We cannot, however, seem to bring the same energy for anti-blackness.

I have watched black people in Aotearoa exercise incredible grace and restraint over the years as they sought to progress the korero but have been continuously derailed or shut down by our own. I have watched them back away from the discussion, at times out of respect for tangata whenua. Sometimes it was to protect their own wellbeing. Sometimes it was just sheer exhaustion. Being kiritea myself, I’ve not wanted to force a discussion that would draw further fire their way – but I can see, now, that our ineptness in this space has contributed to a context where black people are now routinely exposed to harm on our whenua, under our watch, and we cannot allow that to continue.

Further, as a nation that has in recent years seen extremist racist violence, are staring down the immediate reality of more extremist racist violence, and are desperately trying to eliminate racism, we CANNOT continue to avoid or limit our discussions of anti-blackness.
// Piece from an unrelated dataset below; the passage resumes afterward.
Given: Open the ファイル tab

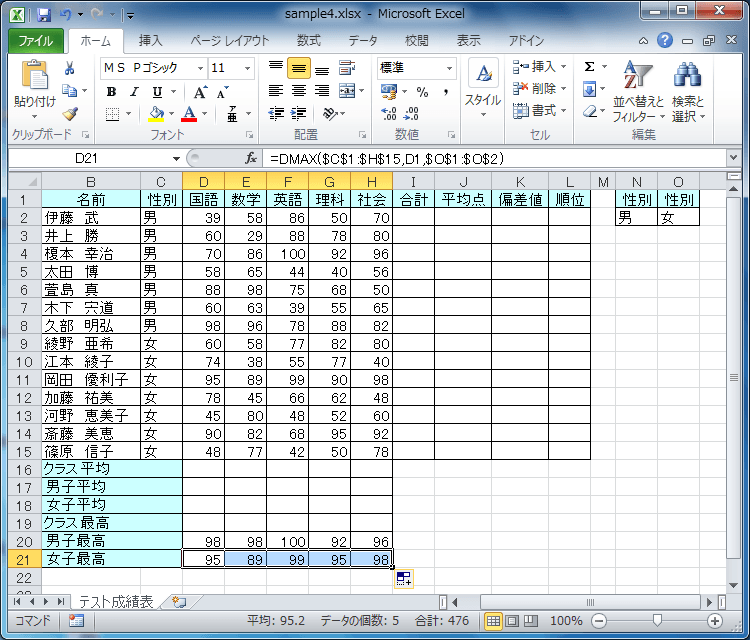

There simply is no anti-racist future without addressing it, and you WILL NOT address it in the absence of black voices.
I can see a few factors getting in the way of this discussion, and I’m going to name them here, along with a few things I think we can do *as a start* to dealing with it.

  1. Our people do not like being called white by other people
    It was very, very weird to see people who call themselves white in their profiles (apparently to take ownership of what privilege that brings), take exception to being called white by black people. We have been defined by others for so long, and even mis-defined by our own, that it is instinctively egregious to have someone else “label” us. When people who understand the difference between race and ethnicity call us white, it is a challenge to accept all that comes with it, and to understand the limits of where we can go, and where we cannot go in our discussions. To those who do not understand that difference, it feels like a denial of our whakapapa and a re-defining of who we are.
    What is needed: Deep learning about the difference between race and ethnicity.
  2. Being denied access to a discussion triggers our mamae
    Leading on from point 1 – when you are Maori, and have had everything taken from you, being denied access is a deep-seated mamae. It triggers experiences of being denied access to our land. It triggers experiences of being denied access to our culture and language. For Maori Kiritea it triggers hurtful experiences of being denied access to our identity. When we hear “this isn’t your place” it raises all of the pain of being shut out by colonizers, and our own. Similarly, when we are told of the privilege of being white in a white supremacist world, we feel the difficulty of being white-presenting in Te Ao Maori is being negated. While we do experience the intergenerational legacy of racism, Maori kiritea do not have a reference point for being pulled over, or incarcerated, or denied a job, or denied justice, or denied service, because of being black.
    What is needed: De-centering of our own mamae and a reciprocity of the grace shown us by many black New Zealanders who have decentered their own pain for us, repeatedly. Deep understanding of, and respect for the distinctiveness of black history. In short, manaakitanga.
  3. We place intrinsic negativity on being white
    While being white provides an opportunity for privilege abuse, and the fact we live in a white supremacist society means that the abuse of that privilege happens regularly, having white skin is not innately bad. The domination of white privilege abuse in the stories of colonization means many of us struggle with the idea of being called white (even though we say it easily enough). We fear that, in accepting the whiteness of our presentation, this must necessarily make us white supremacists.
    What is needed: An understanding that white supremacy is a system, and exists in acts, words, and policy, not in genes or skin colour. Deep wananga on what it is to carry whiteness responsibly.

As difficult as this has been, the discussions on antiblackness of the past week have probably surged us closer to racial justice than Aotearoa has been in a long time. I’m just sorry that, as is so often the case in this global system of anti-blackness, black people again had to pay the price for that.